Well, maybe a little titillating motivation, as out tits squished together and we pouted and leaned in close for a selfie.
“Shit,” I muttered, as Julia approached, Caleb in tow.
“Shit,” Stacy echoed, as her boyfriend plodded over.
Instinct drove me to check my makeup, and the moment I did, Stacy gave a little start and did the same. When we noticed each other primping, we giggled. “I love that colour,” I said, indicating her dark red lipstick.
“Ottoman Sunset.” Stacy said. “Here, let me.”
I leaned closer, eyes fluttering shut. “You have beautiful lips,” she breathed, as I pouted. Carefully, sensuously and with expert strokes, Stacy painted my lips and I exhaled and felt deeply turned on and when I opened my eyes, saw she was, too. Her smile faltered slightly, and she squirmed a little as she pulled away.

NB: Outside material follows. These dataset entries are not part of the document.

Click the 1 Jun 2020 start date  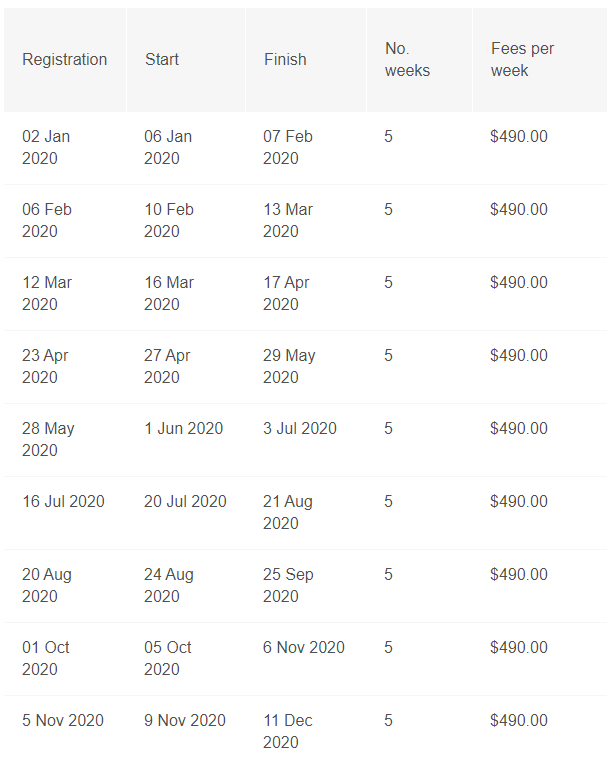[183, 429]
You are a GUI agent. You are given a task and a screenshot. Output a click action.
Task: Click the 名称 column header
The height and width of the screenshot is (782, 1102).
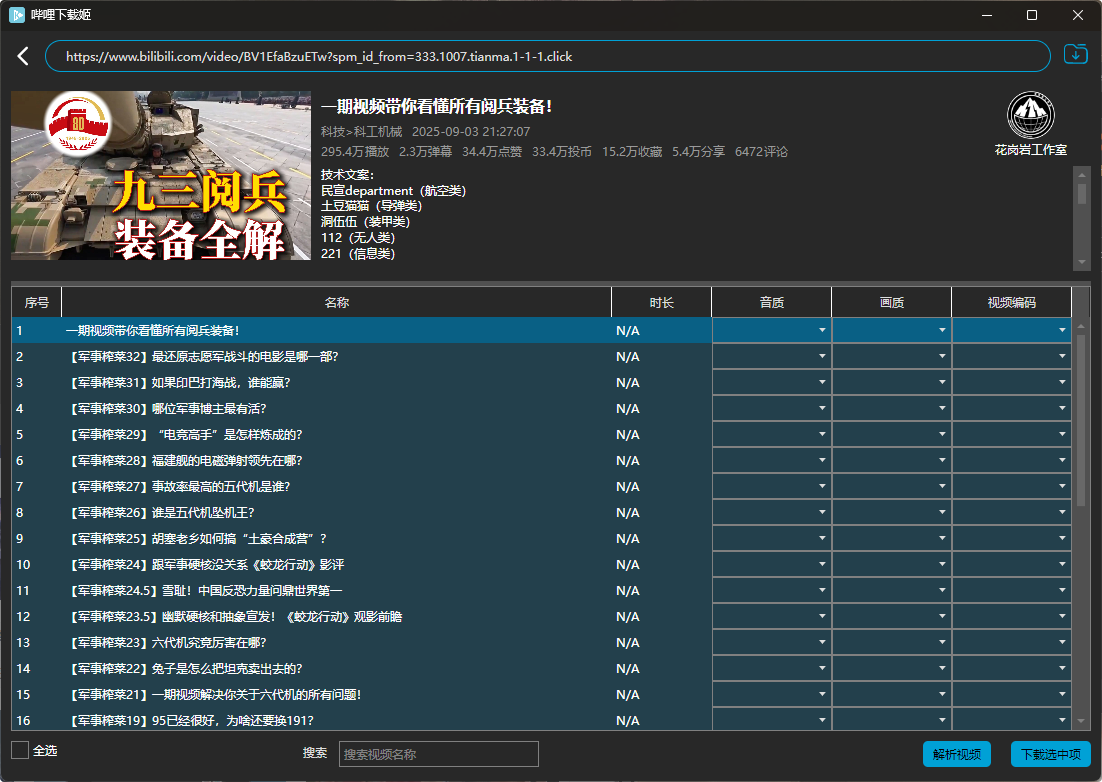click(336, 301)
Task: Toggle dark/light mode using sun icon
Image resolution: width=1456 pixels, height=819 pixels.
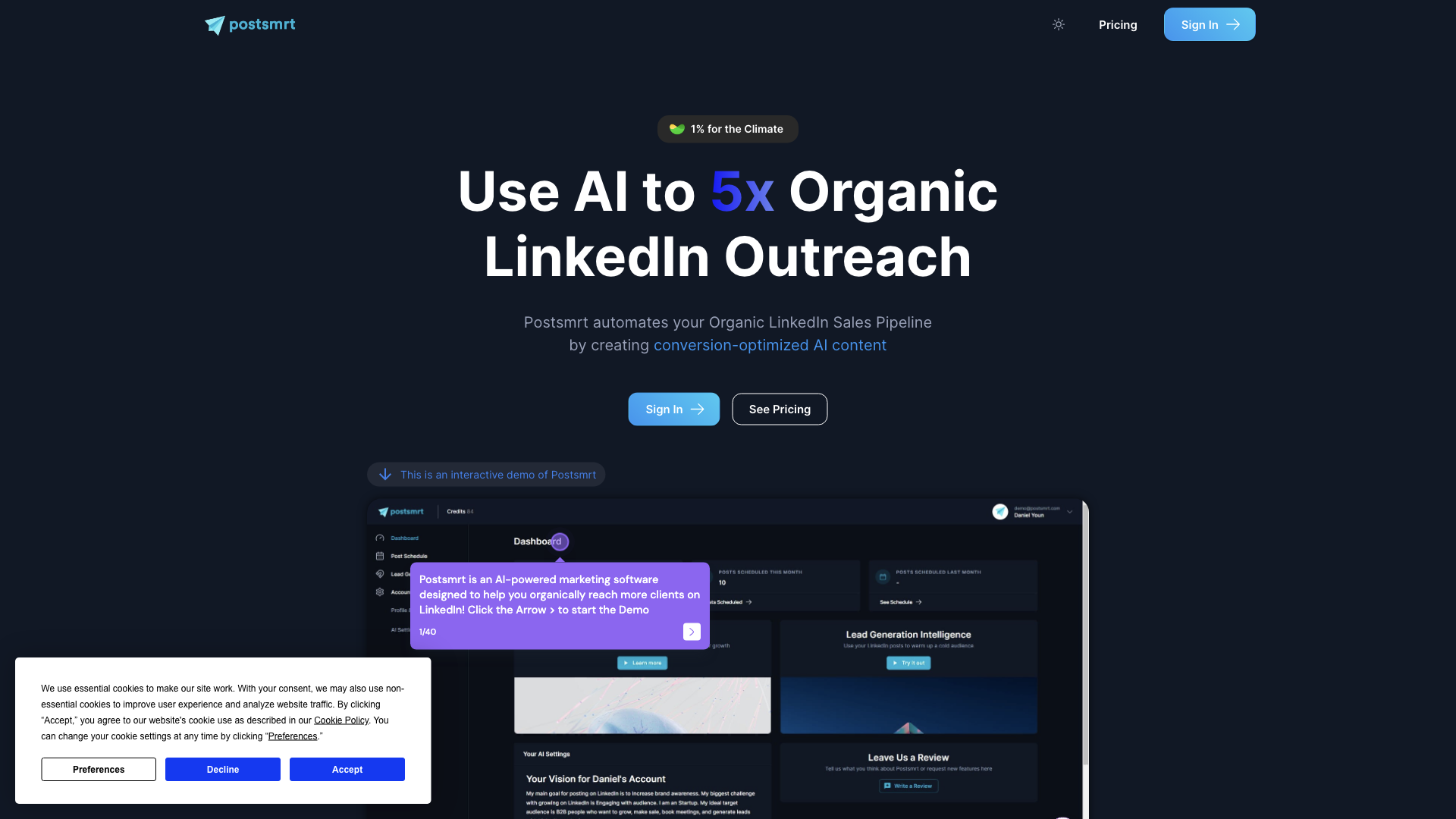Action: [1058, 24]
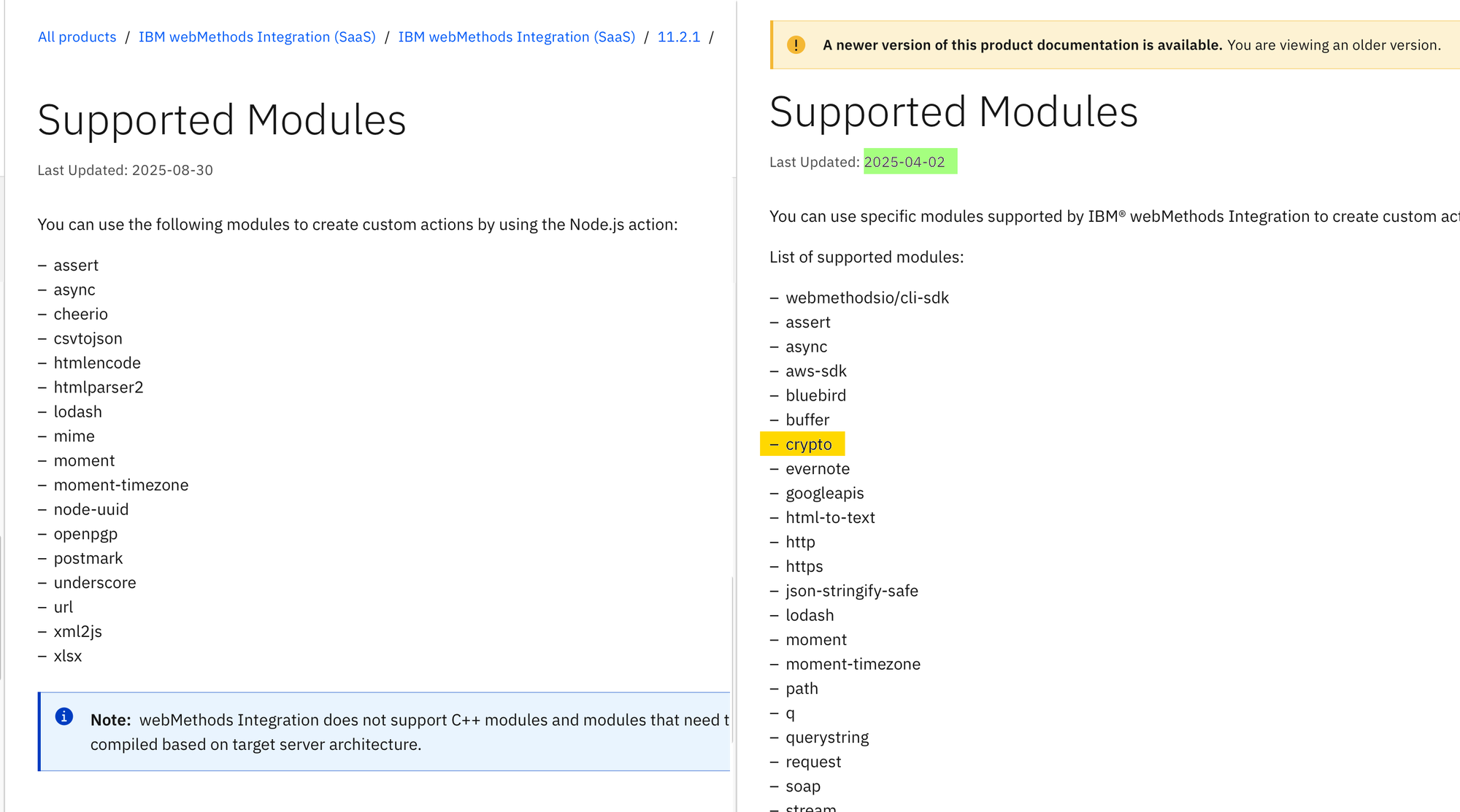Click the yellow-highlighted crypto list item
The height and width of the screenshot is (812, 1460).
click(808, 444)
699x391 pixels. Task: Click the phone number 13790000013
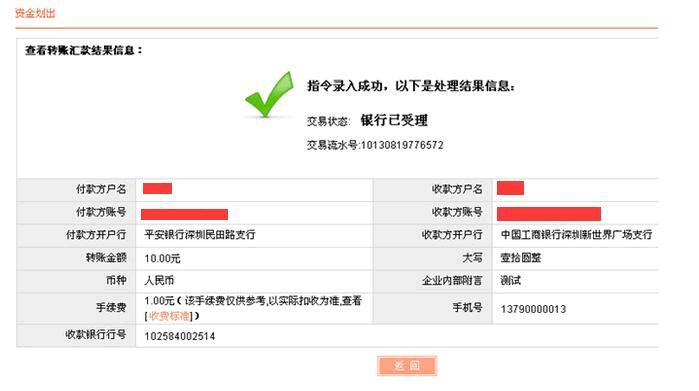(x=533, y=309)
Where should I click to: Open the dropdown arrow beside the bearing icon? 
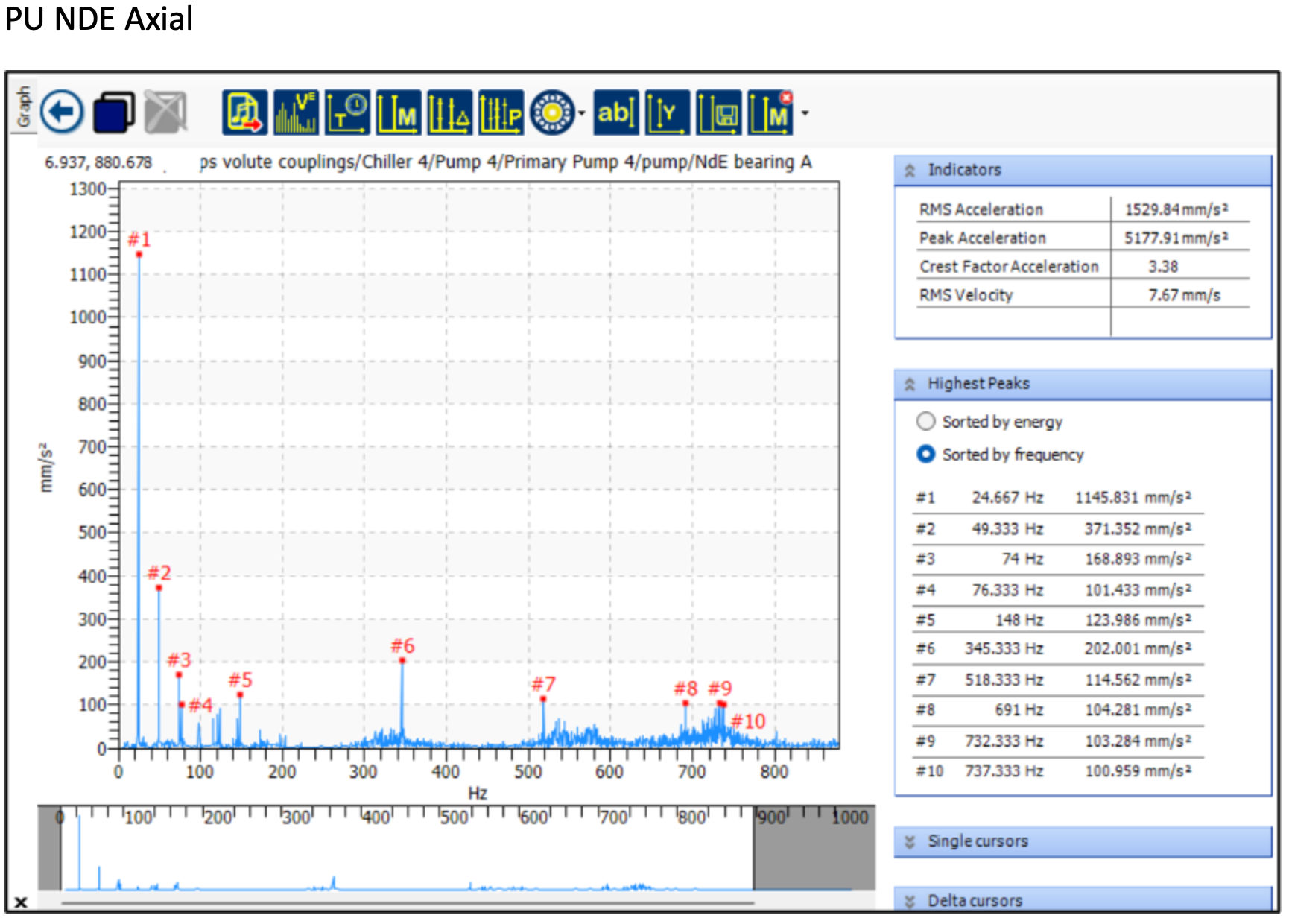[x=582, y=113]
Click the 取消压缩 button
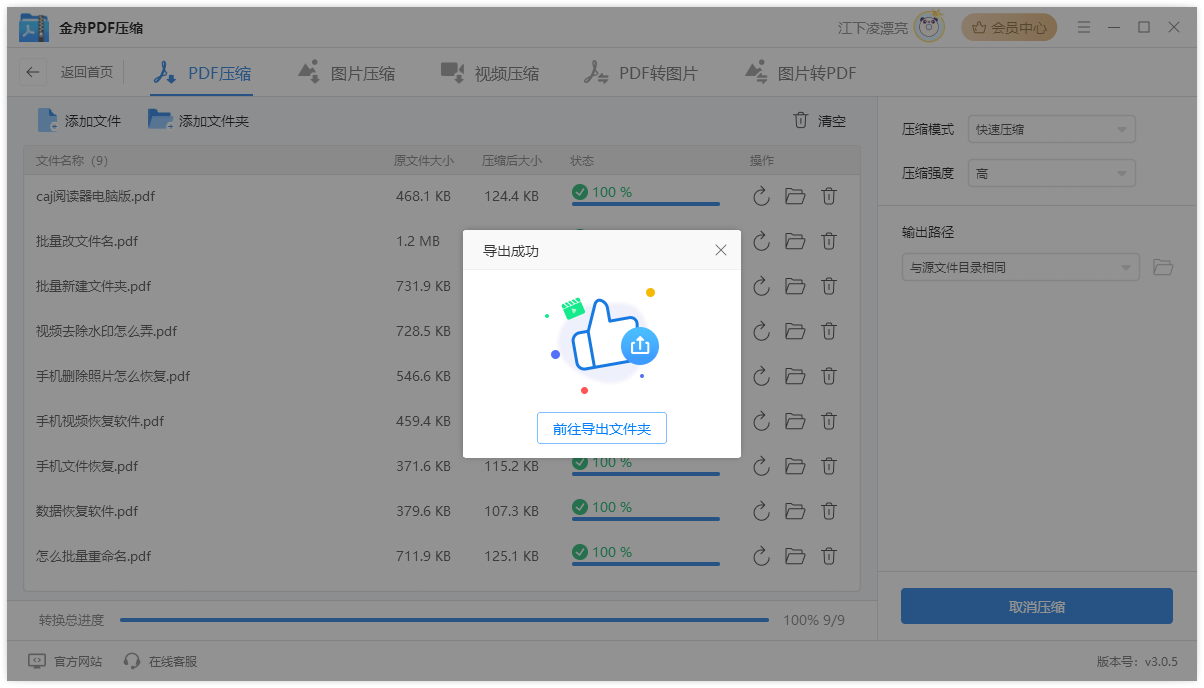 [x=1036, y=607]
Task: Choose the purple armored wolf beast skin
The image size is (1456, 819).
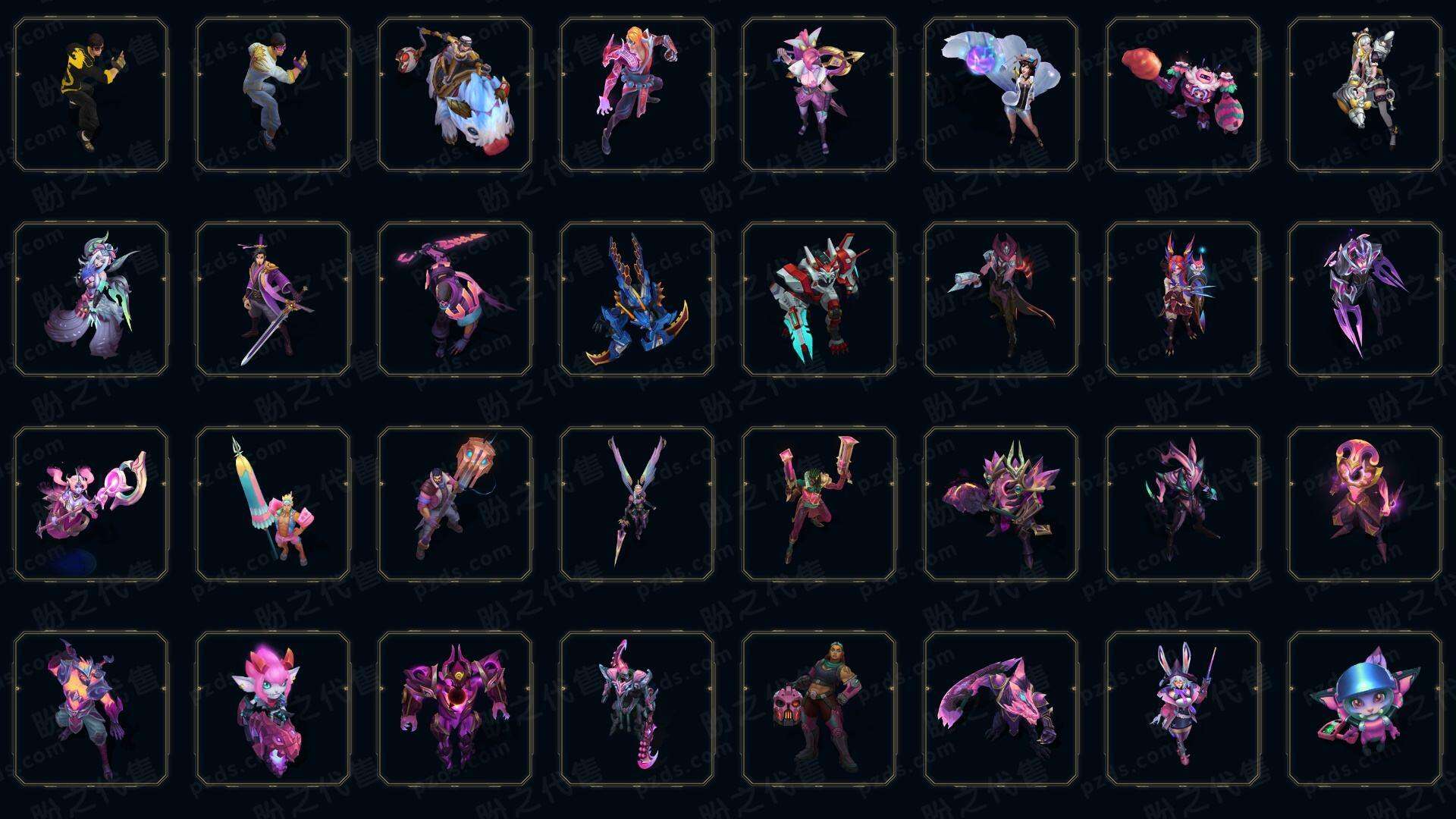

“Who’s your friend?” Julia asked, and from the tone of her voice she wasn’t pleased to see me flirting with another woman.
“Hey, who’s the babe?” Byron asked, and from the tone of his voice it was clear that he was.
That was the end of it. With a cute little wave, she pranced off, that gorgeous ass rolling sexily beneath the stretch of her tight dress as she followed her meathead boyfriend back to their seat. She leaned into him, and his arm circled her waist. Silently, I wished Stacy the best possible life. Julia settled the bill—perfunctory, without even noticing the cost—and I followed her back to the table.